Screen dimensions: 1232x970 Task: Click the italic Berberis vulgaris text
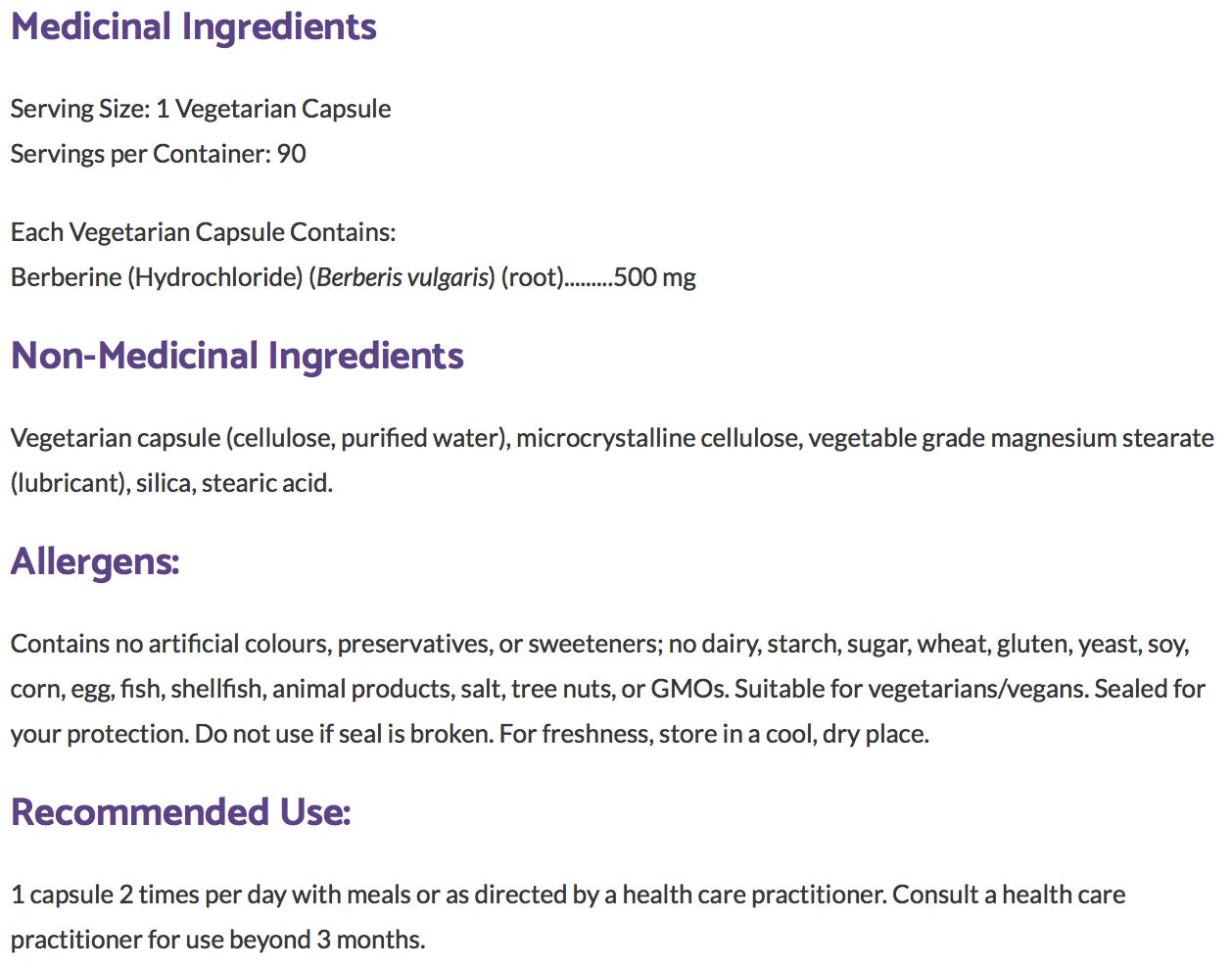click(x=403, y=277)
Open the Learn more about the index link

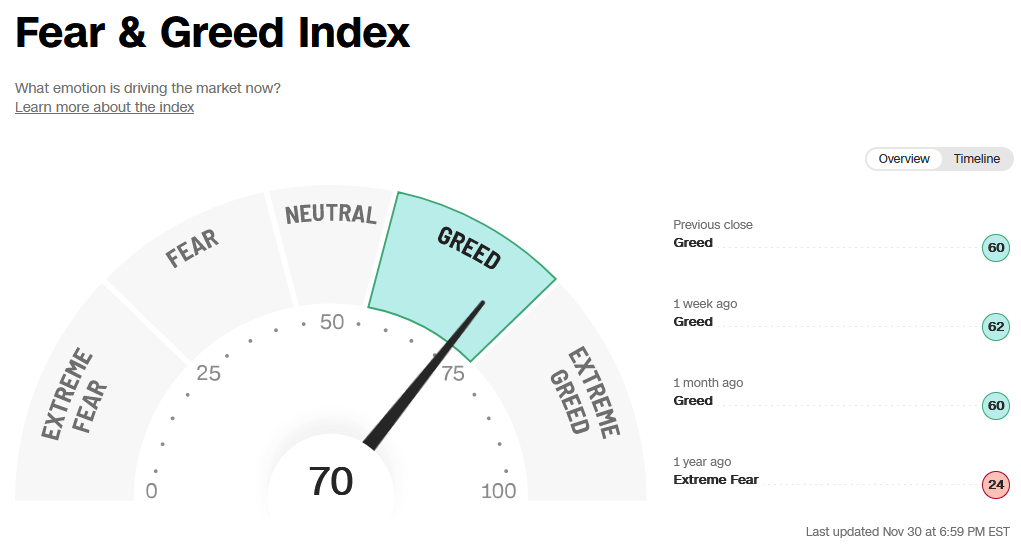(x=104, y=107)
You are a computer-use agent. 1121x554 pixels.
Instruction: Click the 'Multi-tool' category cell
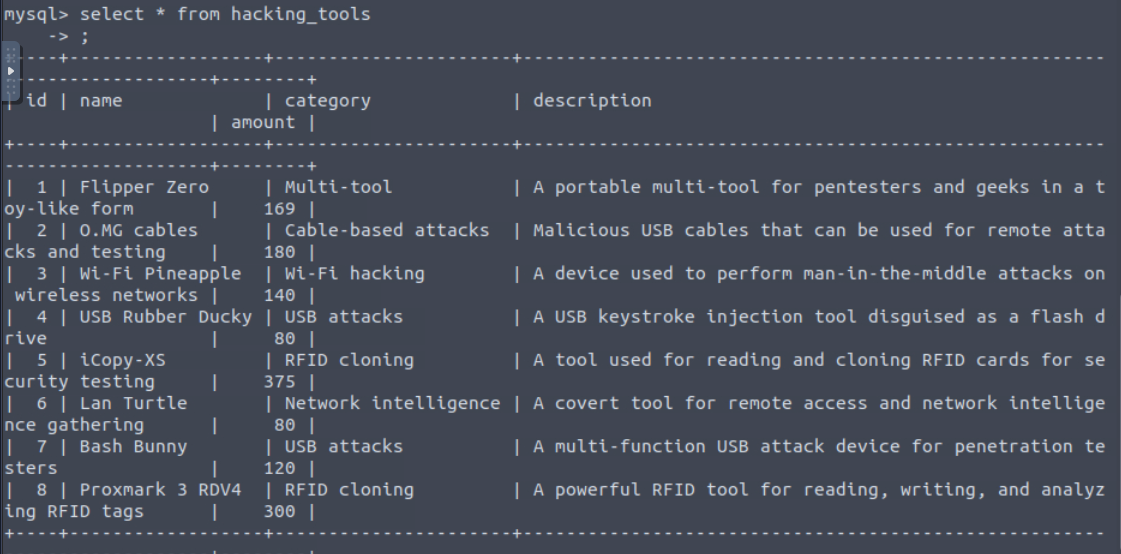click(x=338, y=187)
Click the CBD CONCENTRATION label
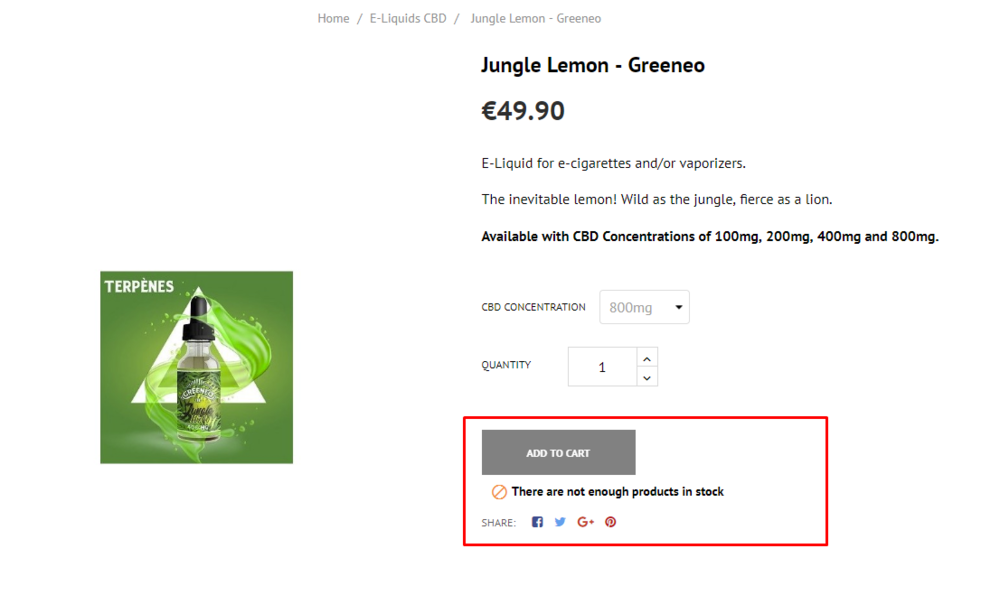 [533, 307]
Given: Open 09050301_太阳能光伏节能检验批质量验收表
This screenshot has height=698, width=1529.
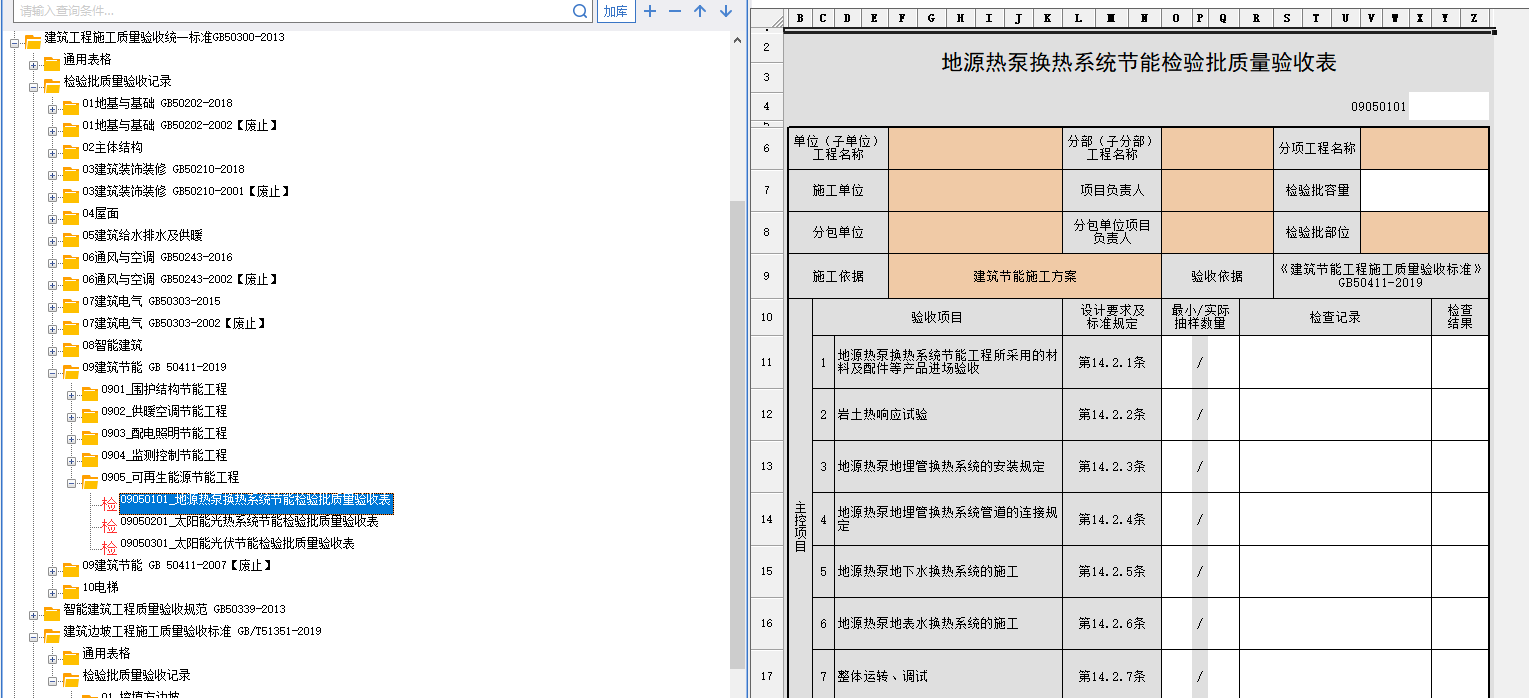Looking at the screenshot, I should (237, 544).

Directions for this task ▸ All of the records need to be reproduced exactly, with each picture omitted.

Final answer ▸
Screen dimensions: 1232x970 Task: Click the italic Berberis vulgaris text
click(x=403, y=277)
Open the Learn more about the index link

(x=104, y=107)
You are a computer-use agent. 1121x554 pixels.
Instruction: Click the 'Multi-tool' category cell
click(x=338, y=187)
Click the CBD CONCENTRATION label
 [533, 307]
Given: Open 09050301_太阳能光伏节能检验批质量验收表
This screenshot has height=698, width=1529.
Looking at the screenshot, I should (237, 544).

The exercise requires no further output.